Thanks for your help Mike!

asfimport commented 13 years ago

Chris Male (migrated from JIRA)

I'm almost done getting an initial patch for this, just one issue remaining - IndexDocValues. IndexDocValues can be both not indexed and not stored. Therefore when you retrieve the indexed fields and then the stored fields, you can miss some IndexDocValues. It seems to be that we might need a 3rd interface to cover these fields?

asfimport commented 13 years ago

Simon Willnauer (@s1monw) (migrated from JIRA)

I'm almost done getting an initial patch for this, just one issue remaining - IndexDocValues. IndexDocValues can be both not indexed and not stored. Therefore when you retrieve the indexed fields and then the stored fields, you can miss some IndexDocValues. It seems to be that we might need a 3rd interface to cover these fields?

To me it appears that we need some clarification what DocValues are. Actually, when you think about it Stored Fields and DocValues have a lot in common. A Stored Field is basically a DocValues DerefVarBytes type and maybe down the road we should think about merge those two types together. It would be nice to have only one typesafe API that can store whatever you want and based on the codec lucene would decide how to store it on disk ie. if it is a multi field container like Stored Fields are done today or if the values are split appart like DocValues does it today. For now we should try to differentiate between and InvertedField and a StoredField ie. everything which is not an InvertedField is a StoredField. The API could basically already reflect that DocValues and StoredFields are the same and simply specify a type like Store.Packed vs. Store.ColumnStride or something like that. If we do that we could also expose loading "Packed" Fields via PerDocValues and have one API for our users.

asfimport commented 13 years ago

Chris Male (migrated from JIRA)

Just for clarification, Packed refers to the notion of a stored field? or am I lost?

asfimport commented 13 years ago

Simon Willnauer (@s1monw) (migrated from JIRA)

Just for clarification, Packed refers to the notion of a stored field? or am I lost?

yes, since we pack all fields together into one location and store only the offset to the first field per document. I just used that term here to differentiate, sorry for the confusion

asfimport commented 13 years ago

Chris Male (migrated from JIRA)

Given what you say about the similarities between stored fields and DocValues and the direction we seem to be heading, I think its a good term to start using.

asfimport commented 13 years ago

Chris Male (migrated from JIRA)

Good question... I think the userland "Field" (oal.document) should implement both IndexableField and StorableField? And then oal.document.Document holds Field instances?

Hm I'm going round in circles on this. For building and indexing a Document, having the class hold Field instances is easiest and the most clean option. However this then means we are once again providing Field instances in the Document returned by reader.document(), meaning we lose:

So I consider this (these indexing details are no longer available when you pull the document) a big benefit of cutting over to StorableField. Ie, its trappy today since it's buggy, so we'd be removing that trap.

· · · ·

YOUR TASKS:
1. Answer the following from the discussion thread above:
(a) According to the first comment by Chris Male, what two things can IndexDocValues be?
(b) What does Simon Willnauer say a Stored Field basically is?
(c) What does Simon Willnauer confirm the term "Packed" refers to?
2. Reproduce the records from their first line through the line containing "Looking at the screenshot, I should tap(82, 2).", with both ends included.

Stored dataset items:
· · · ·

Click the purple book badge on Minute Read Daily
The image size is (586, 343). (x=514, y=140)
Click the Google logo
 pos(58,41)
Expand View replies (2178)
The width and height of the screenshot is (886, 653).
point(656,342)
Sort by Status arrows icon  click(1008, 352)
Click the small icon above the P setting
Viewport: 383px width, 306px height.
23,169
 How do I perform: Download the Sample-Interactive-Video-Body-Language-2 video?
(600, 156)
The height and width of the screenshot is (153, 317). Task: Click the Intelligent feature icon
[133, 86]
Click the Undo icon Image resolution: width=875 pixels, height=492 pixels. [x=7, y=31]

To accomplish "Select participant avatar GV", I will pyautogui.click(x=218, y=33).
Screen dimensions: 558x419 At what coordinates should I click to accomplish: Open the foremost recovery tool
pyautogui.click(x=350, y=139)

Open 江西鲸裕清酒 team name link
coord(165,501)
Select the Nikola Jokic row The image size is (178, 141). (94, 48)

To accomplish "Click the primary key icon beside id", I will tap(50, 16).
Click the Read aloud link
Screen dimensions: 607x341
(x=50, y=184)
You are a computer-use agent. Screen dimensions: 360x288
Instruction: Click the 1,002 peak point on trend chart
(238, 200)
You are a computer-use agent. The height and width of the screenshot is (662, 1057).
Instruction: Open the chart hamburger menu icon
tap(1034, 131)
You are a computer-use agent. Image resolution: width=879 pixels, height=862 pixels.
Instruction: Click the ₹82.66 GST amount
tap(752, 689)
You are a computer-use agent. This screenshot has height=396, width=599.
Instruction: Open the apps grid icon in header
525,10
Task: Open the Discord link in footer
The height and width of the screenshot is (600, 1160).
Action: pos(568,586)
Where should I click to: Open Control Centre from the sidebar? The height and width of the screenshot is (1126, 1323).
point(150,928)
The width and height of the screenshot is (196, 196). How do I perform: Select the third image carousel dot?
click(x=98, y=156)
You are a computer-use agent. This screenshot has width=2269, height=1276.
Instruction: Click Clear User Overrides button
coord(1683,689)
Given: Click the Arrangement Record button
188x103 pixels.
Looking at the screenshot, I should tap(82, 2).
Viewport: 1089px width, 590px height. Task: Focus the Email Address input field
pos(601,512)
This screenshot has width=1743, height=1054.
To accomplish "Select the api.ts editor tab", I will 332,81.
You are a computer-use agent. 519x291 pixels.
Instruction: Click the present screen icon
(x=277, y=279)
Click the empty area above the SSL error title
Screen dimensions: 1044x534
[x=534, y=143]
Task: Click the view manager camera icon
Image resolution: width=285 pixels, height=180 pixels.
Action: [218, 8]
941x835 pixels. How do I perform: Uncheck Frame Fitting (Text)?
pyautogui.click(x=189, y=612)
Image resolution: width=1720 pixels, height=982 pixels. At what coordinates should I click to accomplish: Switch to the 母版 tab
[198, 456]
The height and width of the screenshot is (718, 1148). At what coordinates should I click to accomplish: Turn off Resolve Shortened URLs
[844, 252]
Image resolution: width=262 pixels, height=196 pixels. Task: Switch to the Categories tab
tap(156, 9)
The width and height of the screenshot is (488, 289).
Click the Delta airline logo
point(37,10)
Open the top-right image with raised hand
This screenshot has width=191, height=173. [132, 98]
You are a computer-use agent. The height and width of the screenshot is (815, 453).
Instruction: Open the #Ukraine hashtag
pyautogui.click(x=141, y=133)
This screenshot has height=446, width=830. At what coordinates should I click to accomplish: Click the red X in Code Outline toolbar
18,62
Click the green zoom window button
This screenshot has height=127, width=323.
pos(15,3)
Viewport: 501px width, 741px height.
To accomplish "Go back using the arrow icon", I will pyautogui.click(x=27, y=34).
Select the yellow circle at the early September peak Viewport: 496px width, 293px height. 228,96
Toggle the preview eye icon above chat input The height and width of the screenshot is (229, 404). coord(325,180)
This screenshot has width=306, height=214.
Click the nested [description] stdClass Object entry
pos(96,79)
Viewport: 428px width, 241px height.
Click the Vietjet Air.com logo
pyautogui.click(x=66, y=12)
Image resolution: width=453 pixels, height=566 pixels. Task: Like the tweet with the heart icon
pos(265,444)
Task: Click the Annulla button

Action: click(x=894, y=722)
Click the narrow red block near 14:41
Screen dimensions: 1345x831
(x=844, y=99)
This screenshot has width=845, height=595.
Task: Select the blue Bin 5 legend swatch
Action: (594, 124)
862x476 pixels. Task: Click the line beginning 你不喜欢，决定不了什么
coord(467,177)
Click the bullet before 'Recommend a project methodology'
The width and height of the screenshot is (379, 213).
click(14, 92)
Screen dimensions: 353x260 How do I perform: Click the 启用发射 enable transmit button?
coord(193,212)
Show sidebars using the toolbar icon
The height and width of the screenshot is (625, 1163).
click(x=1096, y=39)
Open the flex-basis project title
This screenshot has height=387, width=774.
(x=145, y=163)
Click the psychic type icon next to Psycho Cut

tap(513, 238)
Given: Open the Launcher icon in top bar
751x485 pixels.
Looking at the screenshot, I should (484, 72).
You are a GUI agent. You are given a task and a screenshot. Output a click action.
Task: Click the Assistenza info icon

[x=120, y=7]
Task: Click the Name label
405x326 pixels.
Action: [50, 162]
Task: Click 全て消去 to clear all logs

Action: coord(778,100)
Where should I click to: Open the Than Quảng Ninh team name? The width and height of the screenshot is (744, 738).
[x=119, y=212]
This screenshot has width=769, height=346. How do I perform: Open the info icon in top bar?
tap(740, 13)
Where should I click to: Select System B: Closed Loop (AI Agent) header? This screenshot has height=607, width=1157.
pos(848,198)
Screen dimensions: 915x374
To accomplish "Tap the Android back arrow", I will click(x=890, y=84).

· · · ·

ANSWERS TO THE EXERCISE:
1.
(a) Both not indexed and not stored.
(b) A DocValues DerefVarBytes type.
(c) The notion of a stored field.

2.
Click the purple book badge on Minute Read Daily
The image size is (586, 343). (x=514, y=140)
Click the Google logo
 pos(58,41)
Expand View replies (2178)
The width and height of the screenshot is (886, 653).
point(656,342)
Sort by Status arrows icon  click(1008, 352)
Click the small icon above the P setting
Viewport: 383px width, 306px height.
23,169
 How do I perform: Download the Sample-Interactive-Video-Body-Language-2 video?
(600, 156)
The height and width of the screenshot is (153, 317). Task: Click the Intelligent feature icon
[133, 86]
Click the Undo icon Image resolution: width=875 pixels, height=492 pixels. [x=7, y=31]

To accomplish "Select participant avatar GV", I will pyautogui.click(x=218, y=33).
Screen dimensions: 558x419 At what coordinates should I click to accomplish: Open the foremost recovery tool
pyautogui.click(x=350, y=139)

Open 江西鲸裕清酒 team name link
coord(165,501)
Select the Nikola Jokic row The image size is (178, 141). (94, 48)

To accomplish "Click the primary key icon beside id", I will tap(50, 16).
Click the Read aloud link
Screen dimensions: 607x341
(x=50, y=184)
You are a computer-use agent. Screen dimensions: 360x288
Instruction: Click the 1,002 peak point on trend chart
(238, 200)
You are a computer-use agent. The height and width of the screenshot is (662, 1057).
Instruction: Open the chart hamburger menu icon
tap(1034, 131)
You are a computer-use agent. Image resolution: width=879 pixels, height=862 pixels.
Instruction: Click the ₹82.66 GST amount
tap(752, 689)
You are a computer-use agent. This screenshot has height=396, width=599.
Instruction: Open the apps grid icon in header
525,10
Task: Open the Discord link in footer
The height and width of the screenshot is (600, 1160).
Action: pos(568,586)
Where should I click to: Open Control Centre from the sidebar? The height and width of the screenshot is (1126, 1323).
point(150,928)
The width and height of the screenshot is (196, 196). How do I perform: Select the third image carousel dot?
click(x=98, y=156)
You are a computer-use agent. This screenshot has width=2269, height=1276.
Instruction: Click Clear User Overrides button
coord(1683,689)
Given: Click the Arrangement Record button
188x103 pixels.
Looking at the screenshot, I should tap(82, 2).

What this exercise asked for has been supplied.